Inside this week | A bond for life

There was a Scotsman, a Welshman, an Irishman, an Australian and two Englishmen – it sounds like a bad joke, but it is in fact the story of James Bond – (see our review of the latest film: Skyfall), a narrative longer than most of our lives, which is showing no signs of ending. For many of us, Bond is our older brother. We grew up aspiring to be like him on Saturday afternoons and Christmas holidays, but then we reached adulthood and realised it had mostly been a fad.

Because let’s face it: most of the films are crap, but you don’t really notice when you’re young. Case in point: A View to a Kill and On Her Majesty’s Secret Service. As a 13-year-old, I loved the former when it came out, but watch it today and it’s in danger of disappearing into one of Roger Moore’s liver spots, while OHMSS, the one I always had to switch off because it was boring, is clearly the best Bond film by a mile.

It’s not just my opinion. I’ve spoken to several fellow Bondologists (despite thinking most of the films are poor, I’m still obsessed with him: the trivia mostly) and we all seem to concur that despite George Lazenby’s inability to tell a joke, it’s the best. One of them, Mark Walker, the writer of the review, reckons you can always bank on a new Bond being good in his first film because of the increased investment in the product, and it’s a good point. Of the six, only The Living Daylights wouldn’t make my top ten.

So it’s good to hear Skyfall is a must-see. I’m proud I’ve seen every one at the cinema since Moonraker, although sometimes I wish I hadn’t bothered with Die Another Day.

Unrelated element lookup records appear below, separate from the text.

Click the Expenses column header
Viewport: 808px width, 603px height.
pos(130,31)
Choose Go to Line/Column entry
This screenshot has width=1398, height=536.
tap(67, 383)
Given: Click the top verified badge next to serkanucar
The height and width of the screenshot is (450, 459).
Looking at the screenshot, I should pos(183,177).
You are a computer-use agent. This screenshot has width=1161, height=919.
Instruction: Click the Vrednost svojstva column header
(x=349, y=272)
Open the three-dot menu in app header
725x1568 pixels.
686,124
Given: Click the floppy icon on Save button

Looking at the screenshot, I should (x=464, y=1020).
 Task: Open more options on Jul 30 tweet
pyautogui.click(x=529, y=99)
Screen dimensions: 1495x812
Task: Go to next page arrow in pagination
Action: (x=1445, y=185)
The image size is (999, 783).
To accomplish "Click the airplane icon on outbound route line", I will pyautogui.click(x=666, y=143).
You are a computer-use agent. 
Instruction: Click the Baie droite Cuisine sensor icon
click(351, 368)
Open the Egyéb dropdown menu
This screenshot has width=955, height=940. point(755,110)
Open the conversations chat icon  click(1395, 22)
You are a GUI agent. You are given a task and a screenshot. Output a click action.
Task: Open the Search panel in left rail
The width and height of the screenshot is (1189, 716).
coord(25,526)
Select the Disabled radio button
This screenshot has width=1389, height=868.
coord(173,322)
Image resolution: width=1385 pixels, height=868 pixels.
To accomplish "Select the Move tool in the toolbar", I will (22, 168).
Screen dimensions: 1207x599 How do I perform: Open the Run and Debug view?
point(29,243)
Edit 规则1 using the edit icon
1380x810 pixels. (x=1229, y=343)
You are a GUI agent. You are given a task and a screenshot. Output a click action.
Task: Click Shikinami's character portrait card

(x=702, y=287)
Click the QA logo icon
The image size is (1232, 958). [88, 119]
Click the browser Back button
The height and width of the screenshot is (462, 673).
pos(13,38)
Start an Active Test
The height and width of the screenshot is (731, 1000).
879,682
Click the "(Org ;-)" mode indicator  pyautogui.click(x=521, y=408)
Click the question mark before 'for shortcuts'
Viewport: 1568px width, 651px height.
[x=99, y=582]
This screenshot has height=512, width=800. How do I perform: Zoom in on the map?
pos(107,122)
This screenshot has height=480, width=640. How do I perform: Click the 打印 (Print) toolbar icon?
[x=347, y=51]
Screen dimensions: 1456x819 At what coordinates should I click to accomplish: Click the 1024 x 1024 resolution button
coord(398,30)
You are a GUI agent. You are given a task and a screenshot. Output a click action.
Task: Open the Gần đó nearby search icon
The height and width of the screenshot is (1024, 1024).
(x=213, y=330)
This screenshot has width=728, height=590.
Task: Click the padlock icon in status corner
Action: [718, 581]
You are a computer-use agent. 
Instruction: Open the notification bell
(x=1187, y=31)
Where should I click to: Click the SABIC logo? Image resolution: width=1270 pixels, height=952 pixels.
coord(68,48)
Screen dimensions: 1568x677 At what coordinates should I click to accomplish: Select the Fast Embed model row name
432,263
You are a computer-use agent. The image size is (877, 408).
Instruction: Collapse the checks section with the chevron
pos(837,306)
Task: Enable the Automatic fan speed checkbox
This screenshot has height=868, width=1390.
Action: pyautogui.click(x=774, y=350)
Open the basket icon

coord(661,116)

Its star, Pierce Brosnan, fresh from his Danish flirtation in Love Is All You Need, might be interested to know the Irish Festival is coming to town; Donald Pleasance − Ernst Stavro Blofeld in You Only Live Twice − if he was still alive, would have enjoyed going to one of the Halloween parties to continue his hunt for Michael Myers; and Max von Sydow, who played Blofeld in Never Say Never Again (yeah, not an official film, we know, but Barbara Carrera: wahay!), will need to get his dog-collar out of the moth balls for CPH:DOX, which is screening The Exorcist in the 21st Century.  

You see, Bond is universal. His reach is indefatigable. Long may he continue!